視察の目的は、40名近い研修医が在籍する研修医人気の秘密を知りたい、とのことでした。
その席上でのひとコマ。
県議「ドクターヘリは、年間1億円の県費をかけて飛ばしている。・・・・」
病院「違います、県費は年間2,100万円です。」

県議はしっかり勉強するとおっしゃいました。
勉強してくれる県議に、感謝。


コメント

  1. bufa | URL | mQop/nM.

    ん~,,,

    「出動件数」のみのデータから八戸地域にもヘリが必要だ,という考察と結論を導くことは難しいですよね.
    出動件数のみのデータでは,要請数は八戸地域は微減,津軽地域は大幅増なんだもの.
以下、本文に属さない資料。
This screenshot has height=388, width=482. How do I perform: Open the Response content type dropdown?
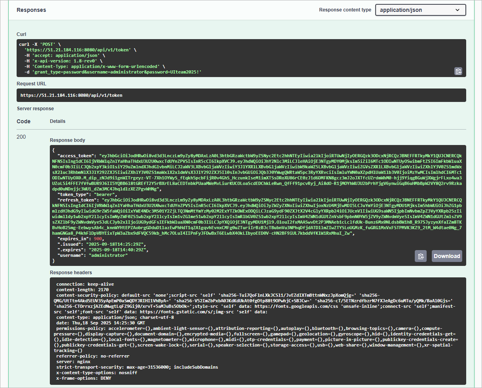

    出動件数のみならず,事業の目的(1)~(3)を検証できるデータを取得することとマスコミを通じて公表する事を県に働きかける,ことが県議会議員への働きかけのポイントのもう一つではないでしょうか.

    Helliの運行費用を負担し(税金という形で),そしてその恩恵を得る個々の県民市民が自分の問題として考察することが必要だと考えるから.